The transmission system has the task of ensuring the dispatch of energy from generators to consumption ensuring adequate levels of safety and economy, while maintaining high standards of service quality also considering the diffusion of distributed generation systems with renewable sources [1-4].

Considering the recent deregulation of energy markets, today assumes great importance the ability to ensure the transfer of energy freely contracted between a set of producers (domestic and foreign) and a set of clients variously located in the system. The exceeding of the limits of capability of one or more lines can make incompatible the power flows, consequently causing the inhibition of some exchanges, even if, already bilaterally agreed by contract. To up rate a line is possible:

¸        to make a re-conductoring (conductor replacement) of the line with low-sag-high-temperature components [5];

¸        to exploit favourable ambient conditions [6].

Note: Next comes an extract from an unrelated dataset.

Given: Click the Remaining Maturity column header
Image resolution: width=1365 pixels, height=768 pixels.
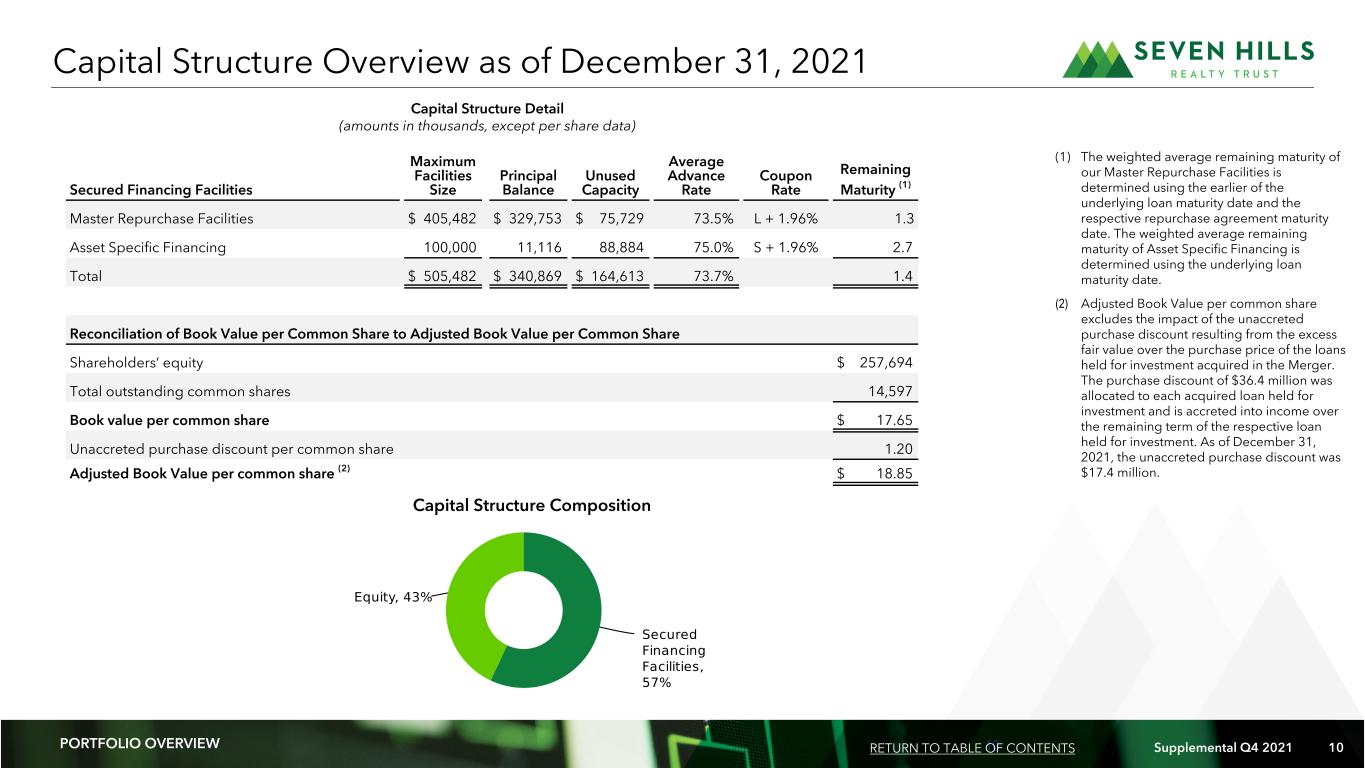Looking at the screenshot, I should 876,178.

The operation of the system can be affected by [7-11]:

¸        the unavailability of a line, which requires a redistribution of power flows on the other conductors in the system;

¸        the sudden outage of a substantial part of the generation which undertakes to transfer power from the surrounding areas.

The approach, up to now followed, is static; it assess the carrying capacity of an overhead power line based on environmental conditions "reasonably the worst", and defines the maximum power transmitted from a power line. It is clear that this type of approach, considering the above considerations, it is inadequate to the new requirements of flexibility that the transmission network has to ensure.

The limits of such approach regard, above all, the inability to follow the changes in weather conditions and to provide the margin of overload in emergency conditions to ensure wider safety margins; these limits, in particular ambient conditions, do not exclude the risk of thermal overload.

A dynamic control system of the conductor temperature makes possible to solve the above problems and provides the following advantages:

¸        increasing the average power transmitted;

¸        report overload conditions;

¸        flexible operation of the transmission network that allows to postpone the construction of new lines or upgrading of existing ones;

¸        lower thermal stress for the conductors;

The implementation of a real-time control system of the temperature is based on a mathematical model which takes into account all important parameters that determine changes in temperature of the conductor such as: temperature, wind speed and direction, etc.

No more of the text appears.